Sur les centaines de milliers de morceaux de débris, plus de 20 000 ont plus de 10 centimètres d’épaisseur – assez grand pour écraser une pièce d’un satellite et créer encore plus de déchets en orbite.

Les idées proposées pour la collecte de la marchandise comprennent le balayer avec un réseau magnétique géant ou le vaporiser avec des faisceaux laser, mais aucun n’a encore fonctionné – et pour l’instant, personne ne récupère les ordures.

C’est là qu’un nouveau robot entre en jeu. L’environnement sévère de l’espace rend les méthodes que nous utilisons pour saisir des choses sur Terre inefficaces. Un système à base d’aspiration ne peut pas être utilisé, car il n’y a pas d’air à aspirer. Les bras robotisés avec les « doigts » saisissants ne fonctionnent que s’il y a quelque chose à saisir, mais beaucoup de débris ont des côtés lisses.

Les adhésifs normaux cessent d’être collants dans le vide froid, et même de coller un morceau de ruban adhésif nécessite une force suffisante pour que l’objet que vous adhérez soit flottant. Les schémas plus sophistiqués sont souvent trop gros et lourds pour se lancer en orbite.

Grappeur

Les chercheurs ont testé leur attrapeur inspiré des geckos dans l’apesanteur temporaire d’un vol d’avion parabolique et l’utilisation d’air comprimé au Laboratoire de Propulsion à Jet (JPL) de la NASA. Ils ont même envoyé une version réduite pour les astronautes à essayer sur la Station spatiale internationale .

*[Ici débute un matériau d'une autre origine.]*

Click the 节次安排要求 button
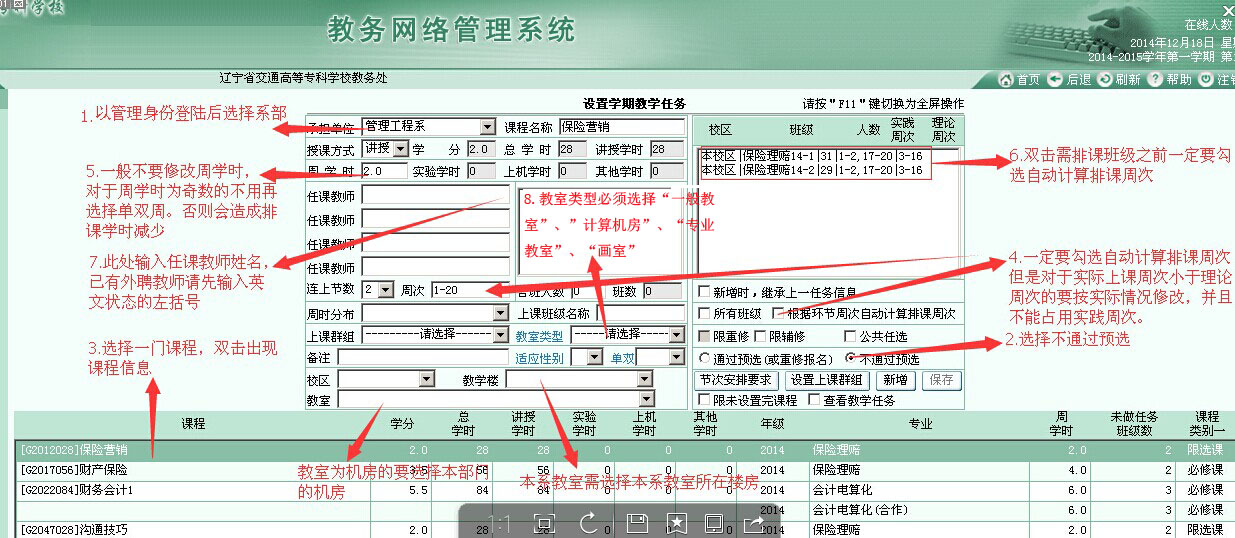 [x=737, y=380]
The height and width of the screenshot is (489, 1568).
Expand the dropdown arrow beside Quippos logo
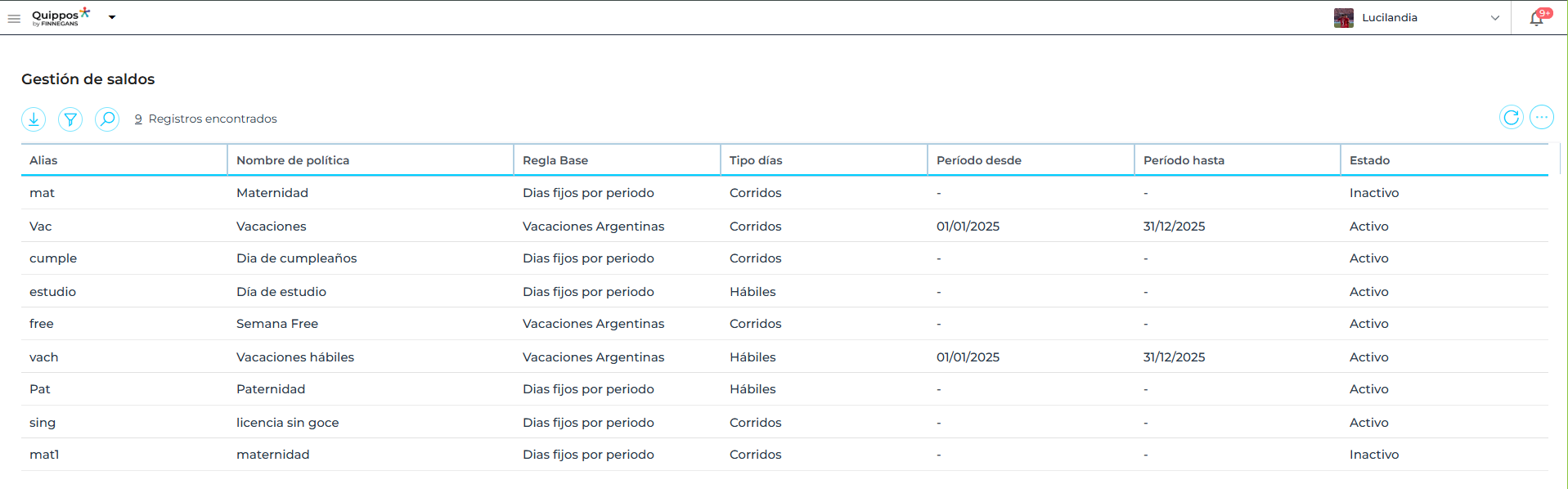click(112, 17)
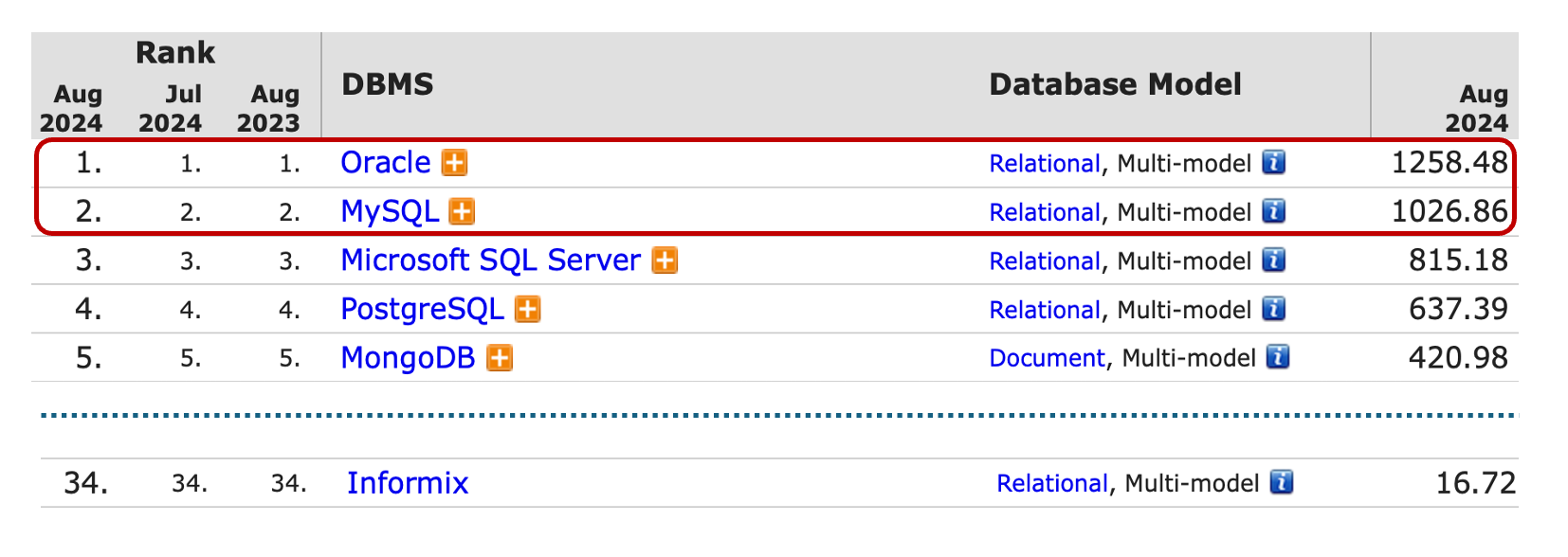The image size is (1568, 557).
Task: Go to the Microsoft SQL Server page
Action: coord(490,261)
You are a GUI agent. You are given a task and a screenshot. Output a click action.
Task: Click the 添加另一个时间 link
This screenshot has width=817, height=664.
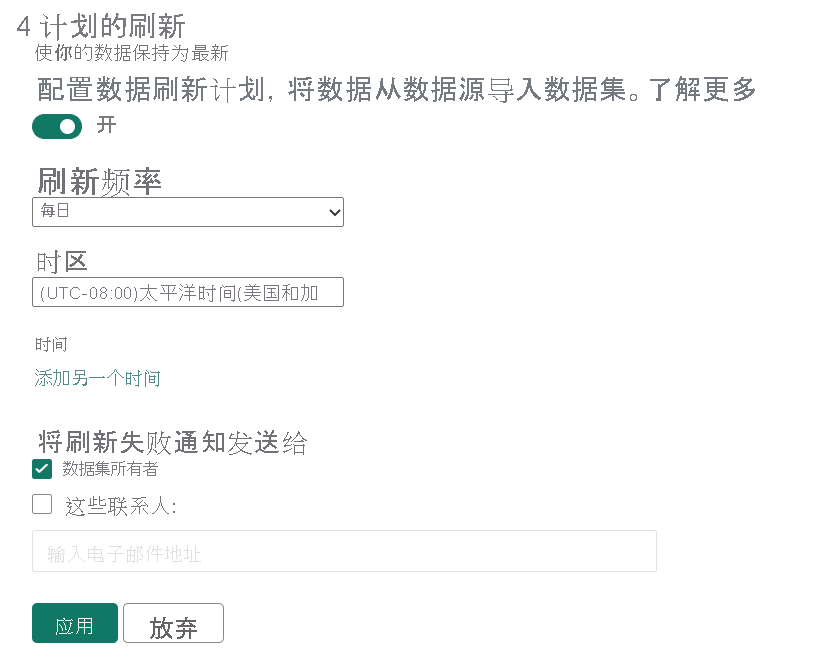98,378
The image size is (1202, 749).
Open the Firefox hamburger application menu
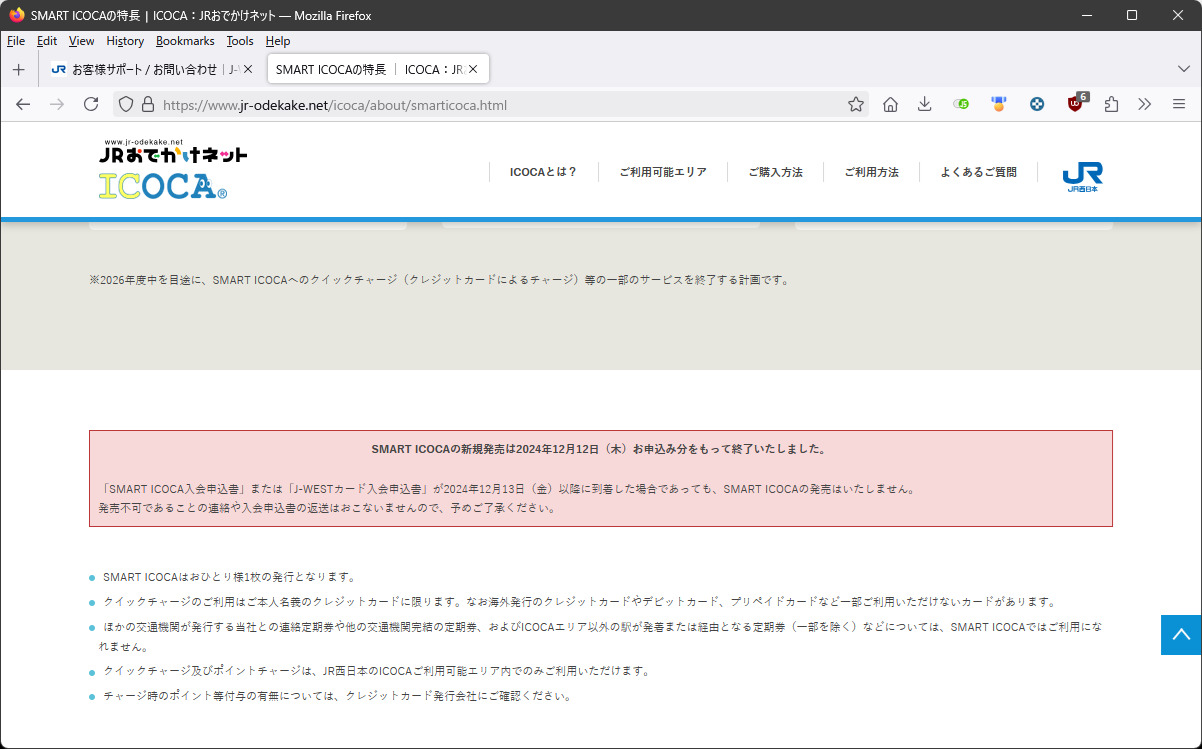pyautogui.click(x=1179, y=104)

Sur l’avion, l’appareil a pu saisir et se déplacer autour des objets cubes, cylindriques et en forme de sphère, puis relâchez doucement sans affecter leur mouvement. Au JPL, il s’accroche de manière autonome aux objets dérivant plus de 100 fois sa taille et sa masse. Sur la station spatiale, elle se tenait sur un mur pendant des semaines.

« Il est difficile d’obtenir toutes ces petites gecko pads en contact avec la surface et répartir uniformément la charge, surtout si elle fonctionne avec des objets plats et courbes », explique Spenko. « Ce qui est vraiment impressionnant dans ce travail, c’est qu’ils l’augmentent et montrent qu’il fonctionne dans une plus grande taille ».

La pince peut être utilisée pour collecter des débris d’espace à la dérive pour l’élimination, mais elle pourrait également être utilisée sur un robot qui peut grimper à l’extérieur du vaisseau spatial ou pour aider à l’ancrage autonome entre les engins spatiaux.